Velveting a ‘huge’ business shift

Velveting a ‘huge’ business shift

A passion for deer has led Southland farmers Tony and Michelle Roberts to transition from dairy to full time deer and beef farming. The couple has started Top Deck Deer, a velveting and trophy deer business in Merino Downs, just north of Gore.
It was in May last year the couple sold their dairy farm along with other blocks of land near Tapanui. This allowed them to purchase their 269ha Merino Downs farm with around half that land dedicated to Top Deck Deer and the rest to their beef o peration.
Top Deck Deer runs about 140 fallow does and about 110 fallow stags, which form their trophy deer business.
They have operated this fallow deer operation for some time but the velveting business is new and they run around 120 red hinds, 120 red fawns and 240 red stags for this velveting operation.
They aim to eventually increase red stag numbers to 300. Tony admits it has been a huge change to start deer velveting but it is a challenge they have thrived on.
A big job was getting the fencing on the farm right to accommodate deer as well
as building new deer yards.
Traceability of velvet product is important for overseas markets so Deer Industry New Zealand (DINZ) tagging gives tracking from farm to end product.
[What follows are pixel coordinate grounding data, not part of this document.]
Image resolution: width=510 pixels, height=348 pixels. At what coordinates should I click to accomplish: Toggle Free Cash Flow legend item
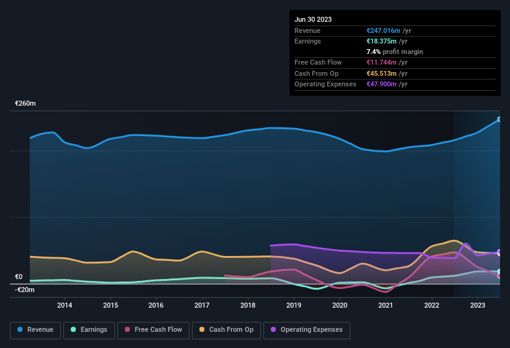tap(153, 330)
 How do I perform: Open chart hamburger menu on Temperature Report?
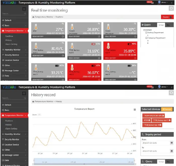[x=135, y=110]
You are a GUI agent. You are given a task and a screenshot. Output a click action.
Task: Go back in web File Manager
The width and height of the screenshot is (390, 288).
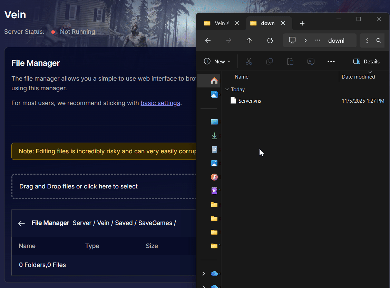[21, 224]
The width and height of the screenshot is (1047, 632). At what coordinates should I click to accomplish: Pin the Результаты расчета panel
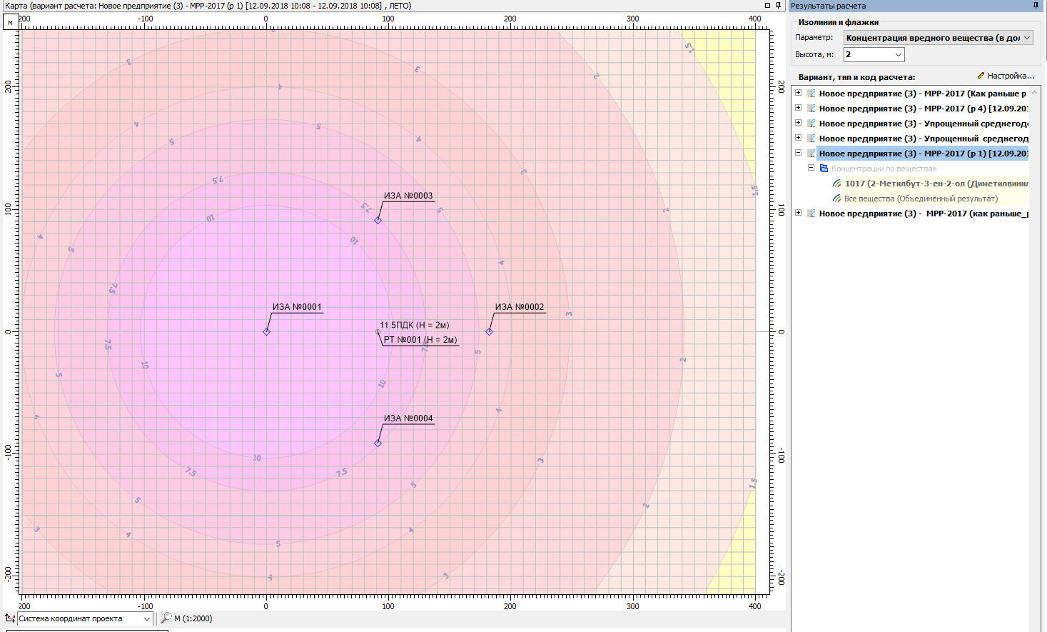pos(1036,6)
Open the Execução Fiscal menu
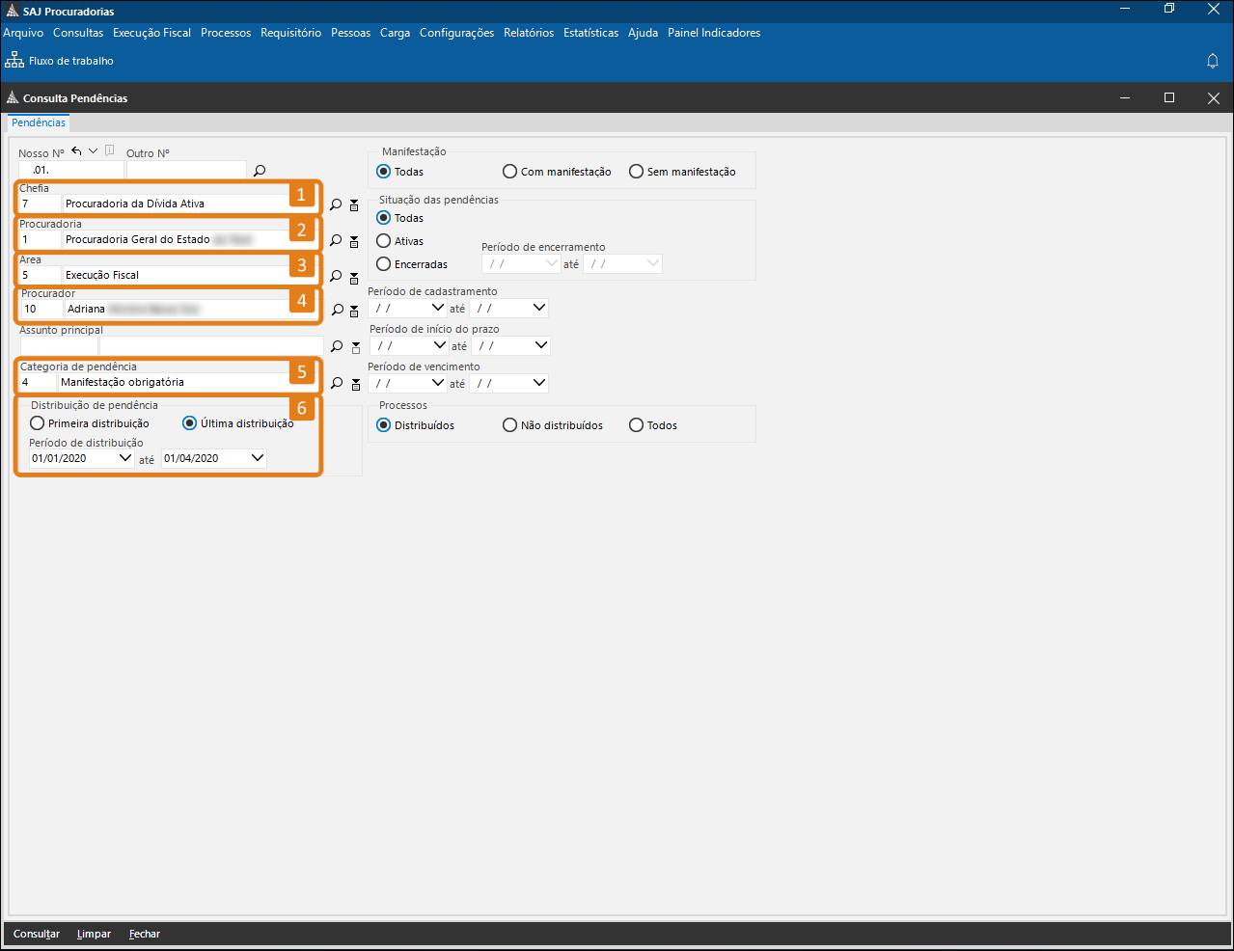The height and width of the screenshot is (951, 1234). [x=151, y=33]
Tony says Top Deck Deer works in well with their beef operation where they buy in four day old calves from dairy farms and weaned beef calves at 100 kilograms and rear them through to 18 months.
Busy times for each operation tend to be the opposite and they use the beef on the deer block to clean up the pastures.
Deer velvet grows within 55-60 days and harvest quantities from a single animal can be anywhere from around 2.5 to 11 kilograms depending on the animal and its age. Typically there is a first cut then at least one period of regrowth each season.
Fully feeding deer along with the right supplements can improve harvests. “We’ve been learning a lot,” says Tony commenting on their first season as deer velvet producers.
“It’s been about getting familiar with handling the deer and minimising damage to velvet.” Next season the Roberts plan to reduce mob sizes to ensure less competition for food and result in easier handling.
It will also be possible to cull more heavily to improve the genetics. Tony plans to undertake DNA testing of hinds and fawns to select the best velveting genetics.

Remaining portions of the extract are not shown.